スル・タスト、スル・ポンティチェロと言葉の話
スル・タスト、スル・ポンティチェロという言葉を聞いたことはありますか?
ヴァイオリンをはじめとした弦楽器にはよく出てくる指示で、
それぞれ「指板の上で弾く」、「ブリッジ寄りで弾く」という意味なのですが、ちょっと言葉の意味を分解して調べてみました。
イタリア語でsul(スル)はsu ilの短縮形です。sul単体だと「~の線で」「~の弦で」という意味になるらしく、
もっと分解するとsuは「~の上で、上に」という意味、ilは英語で言うところのtheに当たります。つまり、on theとかat theですね。
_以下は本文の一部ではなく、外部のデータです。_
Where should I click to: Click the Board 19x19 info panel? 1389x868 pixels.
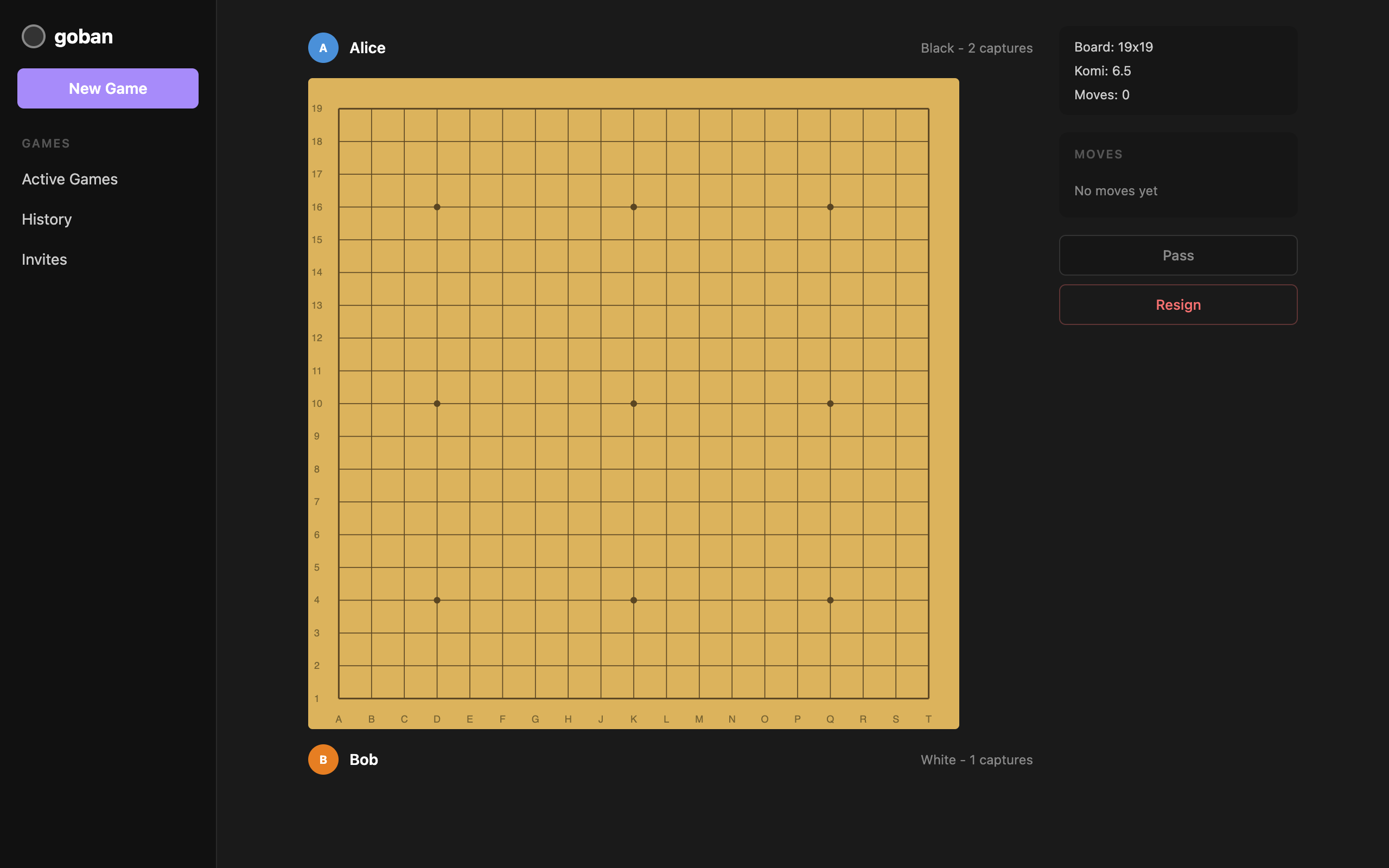tap(1177, 70)

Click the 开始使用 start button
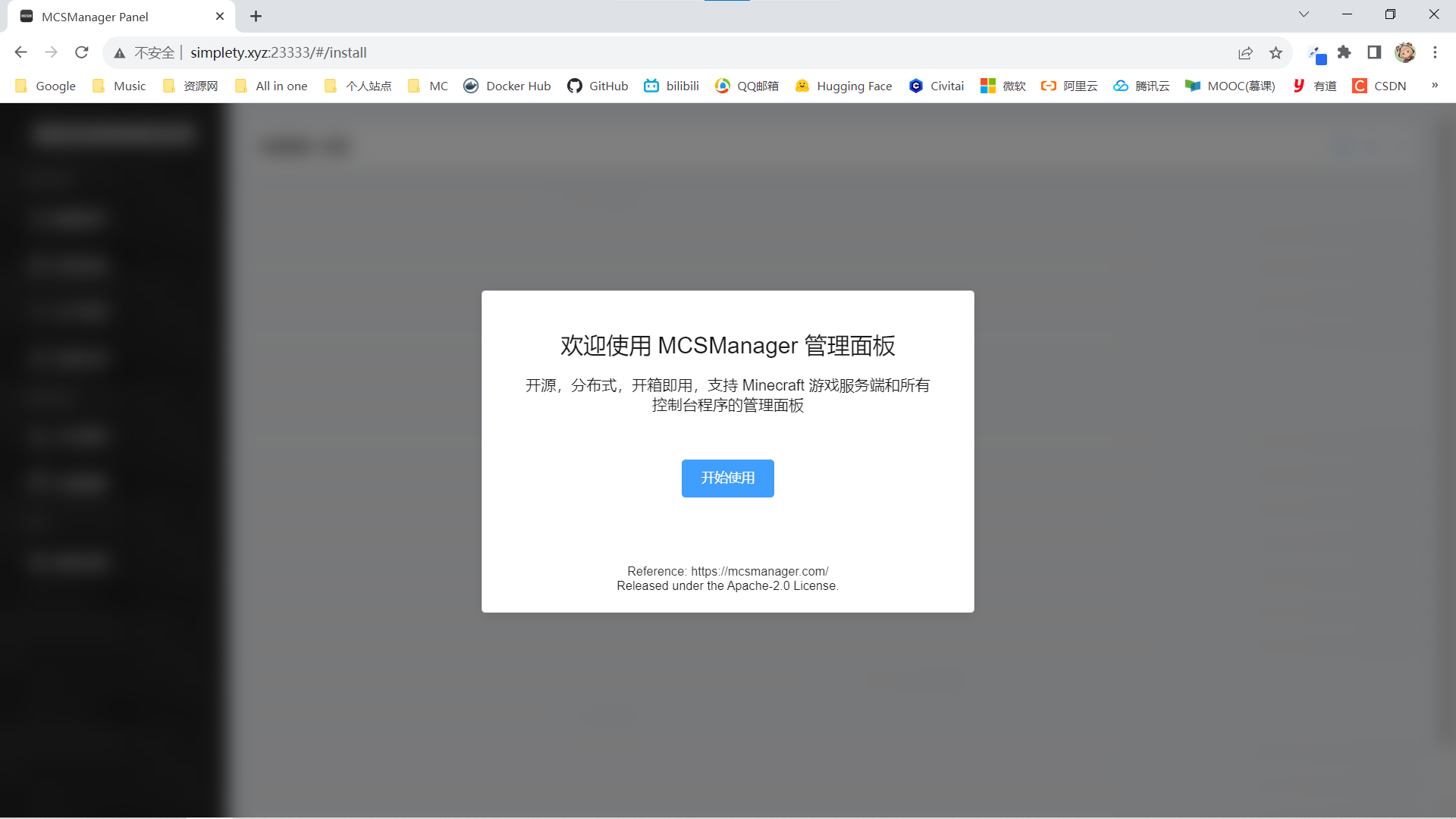(x=727, y=478)
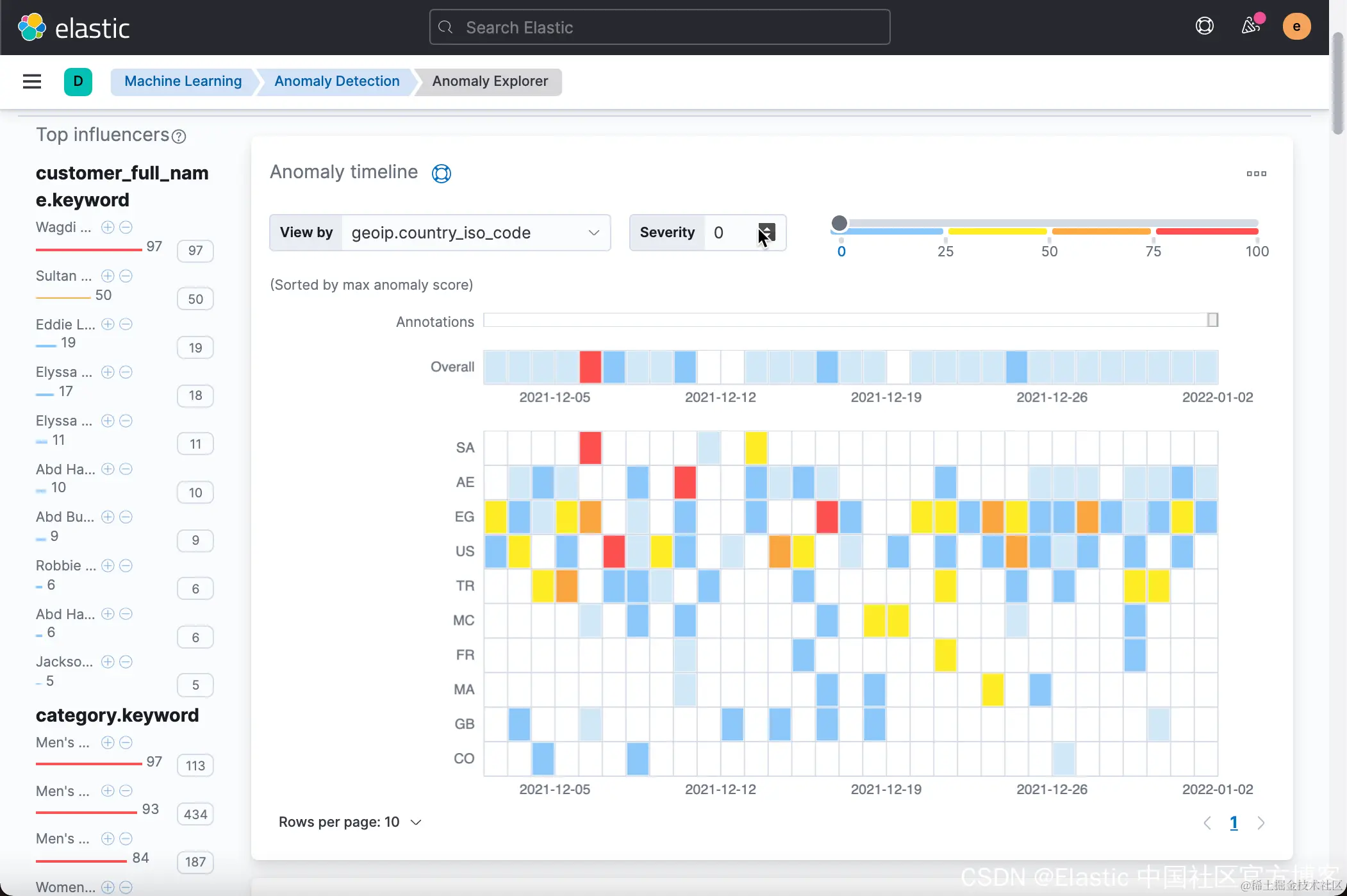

tasto(タスト)もイタリア語で、「キー・ボタン・鍵盤・フレット・指板」などの意味を持ちます。
ponticello(ポンティチェロ)は「弦楽器の駒」という意味です。
もっと分解すると、pontiは「橋・甲板・駒」などの意味、接尾辞の-celloは「小さな」という意味です。
余談ですが、ラテン語では聖職者のことをpontifexと呼び、これはponti(橋)-fex(作る人)と分解できます。
古代ローマ時代、橋をかけることは聖職者の仕事だったことに由来しているようです。
クラシック音楽にふれる場合、演奏記号について調べておくと、より音楽を楽しむことができます。
たとえば、Dolce(ドルチェ)。音楽では「甘美に・甘く」という意味になりますが、元々はデザートとか、お菓子とかという意味です。そのまんまですね。
イタリアンレストランなんかに行くと、デザートメニューに多分ドルチェって書いてあると思いますよ!
演奏記号に限らず、言葉には語源や由来がありますから、これを知識として蓄えておくことは無駄にはならないです。
なにより、結構楽しいですよ!上の聖職者の話のように、雑学的知識も増えます。
あまり厳密に捉えずとも、言葉を大まかなイメージで捉えておく程度でも大丈夫です。
なにかと応用が効きやすくなるのではないかと思います。もちろん演奏にも!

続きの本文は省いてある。